Easy to make, easy to measure and so tasty.  This is my go to when asked to "bring snaks" to any gathering.  5is dip is great with Keto crackers, carrot and celery sticks. Thank you

Definitely an all time favorite for any party! 😊

Thanks for this easy and delicious recipe!!!!  I made the chunky version. Yum!!!!!

Thank you Holly, I prefer mine chunky too! 😊

I love this one ! Excited to follow your blog !

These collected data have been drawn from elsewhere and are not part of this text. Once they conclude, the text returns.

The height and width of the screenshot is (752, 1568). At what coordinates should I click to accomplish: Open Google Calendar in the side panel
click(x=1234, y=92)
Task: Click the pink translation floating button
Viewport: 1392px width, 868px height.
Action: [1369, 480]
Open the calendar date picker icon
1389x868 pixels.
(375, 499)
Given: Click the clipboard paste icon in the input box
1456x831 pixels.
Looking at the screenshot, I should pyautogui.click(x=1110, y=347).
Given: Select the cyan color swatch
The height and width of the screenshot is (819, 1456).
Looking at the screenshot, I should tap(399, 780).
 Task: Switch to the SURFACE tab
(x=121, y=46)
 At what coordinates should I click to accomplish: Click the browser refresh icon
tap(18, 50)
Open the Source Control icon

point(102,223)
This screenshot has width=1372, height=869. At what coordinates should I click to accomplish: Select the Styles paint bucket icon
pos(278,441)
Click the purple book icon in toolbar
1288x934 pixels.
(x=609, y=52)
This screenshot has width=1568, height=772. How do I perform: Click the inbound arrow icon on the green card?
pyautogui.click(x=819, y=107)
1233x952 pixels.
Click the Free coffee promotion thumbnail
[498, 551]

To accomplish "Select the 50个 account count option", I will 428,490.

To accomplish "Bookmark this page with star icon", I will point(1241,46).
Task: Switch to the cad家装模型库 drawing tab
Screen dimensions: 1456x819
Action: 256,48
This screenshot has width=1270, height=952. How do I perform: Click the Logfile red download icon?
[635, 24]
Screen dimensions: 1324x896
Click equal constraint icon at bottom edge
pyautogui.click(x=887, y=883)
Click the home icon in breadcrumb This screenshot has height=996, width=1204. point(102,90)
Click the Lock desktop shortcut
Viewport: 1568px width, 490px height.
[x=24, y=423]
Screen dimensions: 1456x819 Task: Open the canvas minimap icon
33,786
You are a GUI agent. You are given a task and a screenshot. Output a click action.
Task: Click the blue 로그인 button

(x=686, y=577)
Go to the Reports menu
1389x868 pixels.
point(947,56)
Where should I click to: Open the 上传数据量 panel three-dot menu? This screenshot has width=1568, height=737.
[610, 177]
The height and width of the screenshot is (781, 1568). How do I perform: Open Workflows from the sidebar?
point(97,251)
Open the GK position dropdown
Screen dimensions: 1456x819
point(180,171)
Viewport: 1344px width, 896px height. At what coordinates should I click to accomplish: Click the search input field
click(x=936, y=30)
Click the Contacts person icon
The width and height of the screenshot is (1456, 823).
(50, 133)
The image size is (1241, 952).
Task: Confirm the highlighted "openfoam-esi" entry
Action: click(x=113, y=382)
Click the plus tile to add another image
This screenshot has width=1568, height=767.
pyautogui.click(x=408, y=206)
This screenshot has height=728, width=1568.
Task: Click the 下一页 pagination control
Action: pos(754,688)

I am new to this low carb high fat regime however it's very much a return to 'normal' eating for me. Many thanks for your generous information.
My question is regarding your recipes and the weights and measures. I'm in Australia where we use a 250ml cup and a 20ml tablespoon. I appreciate the gm weight in the ingredients list however the tablespoon has me tossed. From the photos, yours looks like a shallower 15ml spoon. Am I right?
Kind regards,
Ros.

Yes, that's correct, it's 15 ml per tablespoon 😊

Excellent and so easy to make. Funny how I had been missing dipping into hummus and then your recipe for Baba Ganoush comes to the rescue! I'm saved! Absolutely delish. I used the fat head pizza dough to make crackers for dipping and it was really successful!  Thank you for your recipes. I truly count on your blog/app daily. Been with you for a year now, have learned so much and have grown to where this has become my WOE and way of living. Thank you both for your exhaustive efforts. 👍👍👍😚

Thank you for your kind words, Marybeth!!